Chlorkohlenwasserstoffe

Struktur verschiedener Klassen monochlorierter Kohlenwasserstoffe (Auswahl; von oben nach unten):
Chloralkan (1-Chlorpropan), Chloralkene (1-Chlorpropen, 2-Chlorpropen, 3-Chlorpropen),
Chloraromat (Chlorbenzol)

Chlorkohlenwasserstoffe bilden eine Stoffgruppe organischer Verbindungen und eine Untergruppe der Halogenkohlenwasserstoffe. Diese chemischen Stoffe besitzen ein Kohlenwasserstoff-Grundgerüst, bei dem eines oder mehrere Wasserstoff-Atome durch Chlor ersetzt sind. Ihre chemischen Eigenschaften machen sie für die Industrie fast unverzichtbar, andererseits besitzen sie zumeist ein großes umweltschädigendes Potential.

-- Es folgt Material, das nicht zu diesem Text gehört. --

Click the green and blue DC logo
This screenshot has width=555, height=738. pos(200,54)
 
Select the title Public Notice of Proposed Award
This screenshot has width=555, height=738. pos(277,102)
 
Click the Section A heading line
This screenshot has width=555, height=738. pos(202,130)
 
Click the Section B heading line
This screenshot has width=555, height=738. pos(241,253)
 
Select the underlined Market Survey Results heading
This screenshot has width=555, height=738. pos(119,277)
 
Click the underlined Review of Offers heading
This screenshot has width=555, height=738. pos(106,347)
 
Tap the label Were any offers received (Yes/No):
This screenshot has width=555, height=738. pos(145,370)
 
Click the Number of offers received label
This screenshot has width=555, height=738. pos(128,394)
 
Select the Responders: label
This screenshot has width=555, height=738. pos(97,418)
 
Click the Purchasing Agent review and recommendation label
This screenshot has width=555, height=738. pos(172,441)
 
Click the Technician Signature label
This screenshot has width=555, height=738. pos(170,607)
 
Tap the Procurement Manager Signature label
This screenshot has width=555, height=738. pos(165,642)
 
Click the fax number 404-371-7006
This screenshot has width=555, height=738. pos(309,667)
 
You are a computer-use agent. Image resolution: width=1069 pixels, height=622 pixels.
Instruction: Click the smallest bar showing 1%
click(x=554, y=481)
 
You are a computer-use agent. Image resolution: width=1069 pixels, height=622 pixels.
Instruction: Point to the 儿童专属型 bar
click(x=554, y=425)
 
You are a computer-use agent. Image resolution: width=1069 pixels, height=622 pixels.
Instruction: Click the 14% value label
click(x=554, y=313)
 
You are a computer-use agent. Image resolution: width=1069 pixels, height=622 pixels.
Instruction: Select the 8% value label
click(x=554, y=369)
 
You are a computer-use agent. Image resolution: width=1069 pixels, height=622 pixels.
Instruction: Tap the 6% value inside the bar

Viele Pflanzenschutzmittel, insbesondere Herbizide und Insektizide, enthalten chlororganische Verbindungen. Auch in der Kunststoffherstellung (etwa von PVC) oder als Flammschutzmittel spielen sie eine wichtige Rolle. Zahlreiche Stoffe wie PCB und Lindan, die man lange als äußerst nutzbringend ansah und breit anwendete, wurden wegen erwiesener Schädlichkeit für Mensch und Umwelt mittlerweile wieder verboten. Bei einigen Umweltskandalen der letzten Jahrzehnte spielten solche Verbindungen eine zentrale Rolle, etwa bei der PCB-Verschmutzung der Krupa.

Einteilung und Eigenschaften

Die vielen bekannten Chlorkohlenwasserstoffe können in die Aliphaten Chloralkane und Chloralkene sowie aromatische Chlorkohlenwasserstoffe eingeteilt werden. Mit zunehmendem Chlorierungsgrad wächst die Stabilität und die Lipophilie (Fettlöslichkeit) der Substanzen. Dadurch wird für abbauende Mikroorganismen die Aufnahme erschwert und die zum Abbau der Substanzen notwendige Aktivierungsenergie erhöht sich. Die erhöhte Hydrophobizität (Wasserunlöslichkeit) der Substanzen bewirkt außerdem eine Anreicherung in tierischem Fettgewebe.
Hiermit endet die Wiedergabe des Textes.